C'est le lieutenant-général Anatoli Ivanovitch SEMIONOV qui prend le commandement du GURVO. Son premier adjoint est le lieutenant-général Aleksandr Grigorievitch MRIKINE.

 

   
Fig. 4 : Le général Anatoli SEMIONOV.
Commandant du GURVO.
Fig. 5 : Le général Aleksandr MRIKINE.
Premier adjoint de SEMIONOV.

Le GURVO est organisé en plusieurs Directions qui se répartissent les tâches à accomplir. La Troisième Direction est celle qui hérite de la partie spatiale et devra gérer les lanceurs, les satellites et les infrastructures.

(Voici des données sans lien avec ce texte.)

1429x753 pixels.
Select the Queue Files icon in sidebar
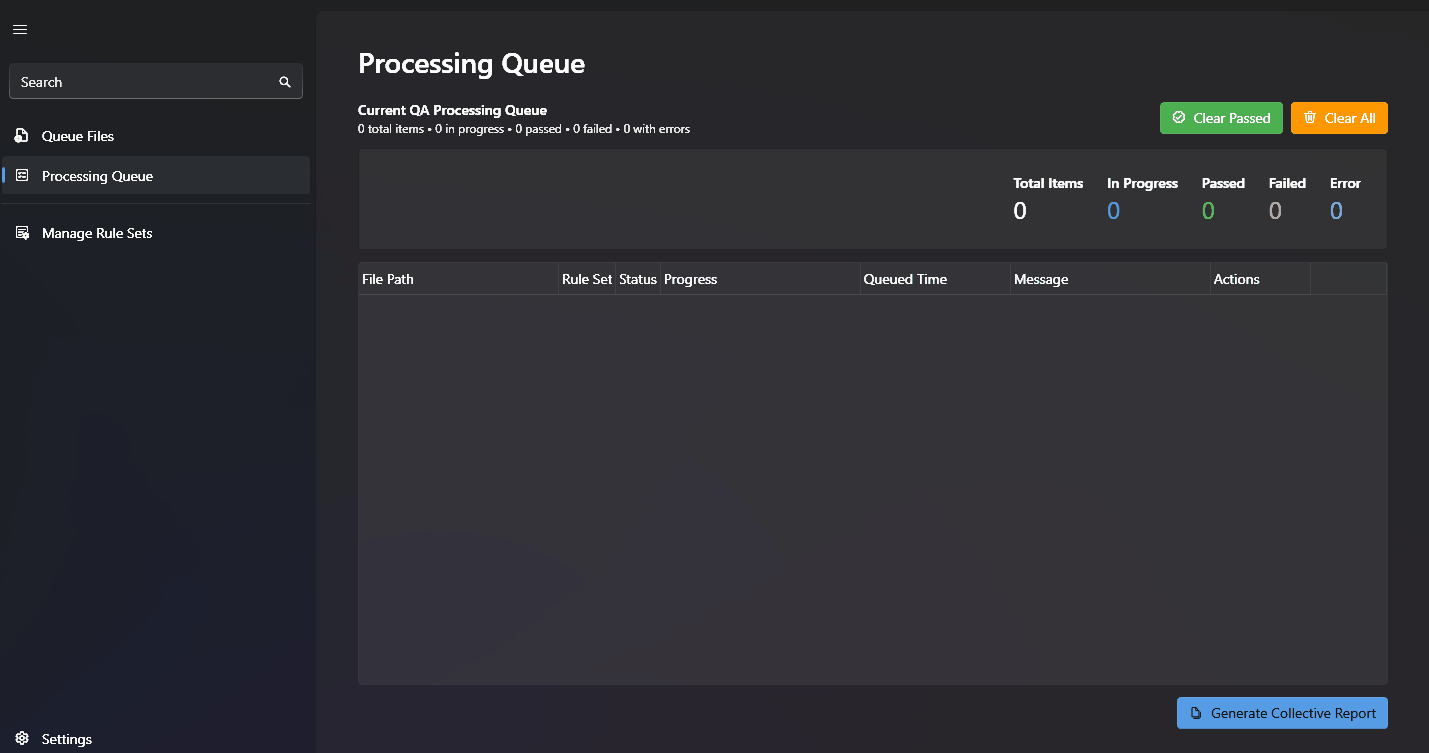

A sa tête est placé un homme qui deviendra l'un des plus importants acteurs du programme spatial soviétique : le général Kerim KERIMOV. Celui-ci se souvient de son affectation dans l'ouvrage Un général top secret :
 

(...) je suis allé à Moscou et j'ai informé le commandant du GURVO       A.I. SEMIONOV du succès de l'usine (Progress) et de notre recette militaire. En guise de réponse, il m'a proposé de prendre le poste de commandant de la Direction des affaires spatiales.

Pour moi une telle proposition était tout à fait surprenante. J'ai même commencé à objecter que j'étais mal préparé à cette thématique. Assis dans le bureau, le général BELOTELOV, l'adjoint de SEMIONOV, a remarqué que quand on se voit proposer de l'avancement, on doit accepter.


 

Fig. 6 : Le général Kerim Alievitch KERIMOV.
Commandant de la Troisième Direction du GURVO en 1960.

Un peu plus d'un mois après cette rencontre, le 24 octobre 1960, le Maréchal NEDELINE trouve la mort dans la plus grande catastrophe de l'Histoire de la Conquête de l'Espace quand un missile R-16 explose sur son pas de tir, tuant quatre-vingt douze personnes. Après cet accident, c'est le Maréchal Kiril MOSKALENKO qui prend la tête des RVSN.

Six mois plus tard, en avril 1961, l'Union soviétique se couvre de gloire en envoyant dans l'Espace le tout premier cosmonaute de l'Histoire, Youri GAGARINE. Suite à cette mission, il apparaît nécessaire de trouver un nom pour le cosmodrome d'où le décollage a eu lieu, et c'est le général KERIMOV qui, avec l'aide de l'un de ses subordonnés, le colonel A.A. MAKSIMOV, a l'idée de "Baïkonour".